For smart online video producers, the rough equivalent may be Facebook popularity. Who has the network already in place, Web series producers might ask. "LeBron had 12 million people on Facebook already," says Dan Goodman, co-founder, Believe Entertainment, which appears to have a hit on its hands with the Web-only animated series, "The LeBrons." "That is the massive audience we started with," he says. The company has been profitably generating well-sponsored series like this LeBrons series featuring the legendary basketball player, and has managed brand engagement and distribution work on the Agility Studios/Paramount created show The LXD (League of Extraordinary Dancers). Goodman and partner Bill Masterson tell me that they go into new projects with distribution top of mind and especially the ways in which the online social networks are responding to and participating with entertainers. "It is a huge part of how we green-light shows," Goodman says. "You can have a great talent, but without a great network around them, it is more difficult to do."
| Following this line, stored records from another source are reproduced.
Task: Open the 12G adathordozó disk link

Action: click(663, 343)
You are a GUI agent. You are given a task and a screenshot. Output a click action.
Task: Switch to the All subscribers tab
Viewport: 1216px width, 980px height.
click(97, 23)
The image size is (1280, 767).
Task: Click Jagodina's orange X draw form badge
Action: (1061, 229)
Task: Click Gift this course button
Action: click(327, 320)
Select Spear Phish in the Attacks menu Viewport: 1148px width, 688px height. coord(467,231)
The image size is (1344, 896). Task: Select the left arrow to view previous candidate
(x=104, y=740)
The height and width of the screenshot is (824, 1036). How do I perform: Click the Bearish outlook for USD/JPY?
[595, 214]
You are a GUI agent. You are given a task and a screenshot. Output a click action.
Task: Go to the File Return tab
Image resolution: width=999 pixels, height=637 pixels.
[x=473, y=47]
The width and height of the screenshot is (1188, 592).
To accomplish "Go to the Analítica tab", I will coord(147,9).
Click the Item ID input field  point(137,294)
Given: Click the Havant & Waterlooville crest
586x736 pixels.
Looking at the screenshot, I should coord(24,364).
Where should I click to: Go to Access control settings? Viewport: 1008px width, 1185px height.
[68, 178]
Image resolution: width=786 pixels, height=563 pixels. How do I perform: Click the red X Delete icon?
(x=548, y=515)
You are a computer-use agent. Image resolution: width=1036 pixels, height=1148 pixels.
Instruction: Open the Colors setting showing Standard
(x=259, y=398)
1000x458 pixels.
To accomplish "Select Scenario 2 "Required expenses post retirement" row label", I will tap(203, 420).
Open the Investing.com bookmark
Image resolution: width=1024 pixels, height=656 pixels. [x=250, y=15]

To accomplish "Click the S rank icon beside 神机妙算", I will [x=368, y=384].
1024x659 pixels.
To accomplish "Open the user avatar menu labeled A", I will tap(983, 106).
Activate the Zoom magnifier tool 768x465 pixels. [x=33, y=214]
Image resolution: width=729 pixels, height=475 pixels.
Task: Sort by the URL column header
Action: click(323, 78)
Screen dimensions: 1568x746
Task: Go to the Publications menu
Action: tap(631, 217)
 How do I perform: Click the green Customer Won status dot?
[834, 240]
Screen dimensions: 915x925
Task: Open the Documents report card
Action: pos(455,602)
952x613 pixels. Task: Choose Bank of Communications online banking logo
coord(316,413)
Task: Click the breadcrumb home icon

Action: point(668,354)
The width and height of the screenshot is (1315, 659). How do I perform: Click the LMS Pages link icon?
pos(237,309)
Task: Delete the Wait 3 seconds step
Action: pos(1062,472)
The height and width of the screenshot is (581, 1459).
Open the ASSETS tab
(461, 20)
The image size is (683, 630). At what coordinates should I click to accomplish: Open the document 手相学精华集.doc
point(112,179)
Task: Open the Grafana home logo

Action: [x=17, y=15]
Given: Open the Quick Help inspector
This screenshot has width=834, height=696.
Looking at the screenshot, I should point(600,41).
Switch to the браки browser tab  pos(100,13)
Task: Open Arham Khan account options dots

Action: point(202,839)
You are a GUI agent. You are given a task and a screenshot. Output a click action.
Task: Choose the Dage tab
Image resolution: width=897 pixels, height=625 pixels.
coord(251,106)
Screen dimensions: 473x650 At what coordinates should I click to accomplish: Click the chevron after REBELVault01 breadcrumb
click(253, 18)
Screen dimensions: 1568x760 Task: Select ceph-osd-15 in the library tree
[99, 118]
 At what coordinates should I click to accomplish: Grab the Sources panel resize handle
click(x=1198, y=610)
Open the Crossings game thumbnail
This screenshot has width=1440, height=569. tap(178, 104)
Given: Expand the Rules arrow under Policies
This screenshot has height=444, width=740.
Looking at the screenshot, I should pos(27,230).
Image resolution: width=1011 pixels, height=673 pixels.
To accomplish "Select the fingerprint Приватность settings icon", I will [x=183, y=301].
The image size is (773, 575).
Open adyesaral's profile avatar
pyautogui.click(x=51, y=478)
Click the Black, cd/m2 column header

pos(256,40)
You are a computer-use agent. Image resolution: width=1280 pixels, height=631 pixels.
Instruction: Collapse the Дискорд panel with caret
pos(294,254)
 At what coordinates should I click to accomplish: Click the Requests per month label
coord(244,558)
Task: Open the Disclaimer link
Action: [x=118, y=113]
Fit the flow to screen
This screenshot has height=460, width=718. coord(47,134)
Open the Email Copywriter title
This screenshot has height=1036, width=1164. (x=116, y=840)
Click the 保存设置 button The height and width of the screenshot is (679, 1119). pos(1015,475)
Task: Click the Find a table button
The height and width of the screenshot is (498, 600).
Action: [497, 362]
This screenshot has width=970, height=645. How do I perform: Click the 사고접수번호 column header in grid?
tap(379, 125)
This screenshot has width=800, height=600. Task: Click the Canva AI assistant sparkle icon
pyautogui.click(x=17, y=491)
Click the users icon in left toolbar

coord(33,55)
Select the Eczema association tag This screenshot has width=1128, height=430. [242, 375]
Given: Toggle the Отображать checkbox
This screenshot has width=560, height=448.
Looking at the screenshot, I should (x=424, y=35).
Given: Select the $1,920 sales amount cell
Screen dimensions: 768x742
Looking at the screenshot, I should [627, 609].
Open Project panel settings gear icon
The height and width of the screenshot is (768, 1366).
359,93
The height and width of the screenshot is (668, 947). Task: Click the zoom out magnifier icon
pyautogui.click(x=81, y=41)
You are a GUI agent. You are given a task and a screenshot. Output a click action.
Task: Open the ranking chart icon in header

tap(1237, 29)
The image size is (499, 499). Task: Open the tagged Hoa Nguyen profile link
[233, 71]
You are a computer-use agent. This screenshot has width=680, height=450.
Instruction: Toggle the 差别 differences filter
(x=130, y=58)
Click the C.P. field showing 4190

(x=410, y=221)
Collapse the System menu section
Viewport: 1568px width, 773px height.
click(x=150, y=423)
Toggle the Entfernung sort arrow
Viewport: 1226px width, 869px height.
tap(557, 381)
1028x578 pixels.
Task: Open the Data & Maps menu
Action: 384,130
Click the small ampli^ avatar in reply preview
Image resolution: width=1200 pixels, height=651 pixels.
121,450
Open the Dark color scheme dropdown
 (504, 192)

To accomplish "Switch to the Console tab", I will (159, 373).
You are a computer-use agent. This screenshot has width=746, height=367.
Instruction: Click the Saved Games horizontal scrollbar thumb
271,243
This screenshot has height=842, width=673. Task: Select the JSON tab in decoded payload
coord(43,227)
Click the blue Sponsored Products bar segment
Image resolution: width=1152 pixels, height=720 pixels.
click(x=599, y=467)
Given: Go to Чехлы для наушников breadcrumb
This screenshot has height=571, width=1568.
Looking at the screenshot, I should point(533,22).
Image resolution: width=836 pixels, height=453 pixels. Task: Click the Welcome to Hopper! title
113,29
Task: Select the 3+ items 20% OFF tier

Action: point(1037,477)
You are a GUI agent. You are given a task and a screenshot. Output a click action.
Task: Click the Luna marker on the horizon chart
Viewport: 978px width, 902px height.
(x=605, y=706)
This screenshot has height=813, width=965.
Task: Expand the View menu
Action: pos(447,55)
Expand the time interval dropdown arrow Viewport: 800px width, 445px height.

The LeBrons has generated over 50 million views across its many distribution points, from YouTube and DBG to iTunes. With LeBron himself leveraging both Facebook and Twitter to keep fans in the loop on new episodes, the series has an enormous core constituency and communications channel to build on. From there they flew hundreds of millions of impressions that integrated sponsors like Intel and HP into the animated assets from the shoe.

The effort paid back for the key sponsors in their own social channels. The sponsors were able to include exclusive material from the show and to demonstrate how their own technology helped enable products. "They generated meaningful lifts in their social media in comments and activity," says Goodman.

Believe Entertainment takes the classic studio model to production, even though this has fallen out of style in recent years among many digital video shops. Online video has gone through a number of business model trends in just the last few years. While many "digital studios" of the mid-2000s started with grandiose visions of crafting compelling online properties that brands would scurry to underwrite, by 2009 the mantra became up front funding. Launch no project without brand support. And that is precisely what we got - a lot of brand-first entertainment - mildly funny series that often just happened to be situated in or near the primary sponsor's business.

Masterson says that Believe is following the classic TV model. "We finance shows in advance of any brand partner or distribution. We meet with the talent and first green light it if people will care about the character or the entertainment. We don't start with a brand brief. Let's figure out a show people will care about and then build an audience from there. It is a stronger approach than just building a brand message."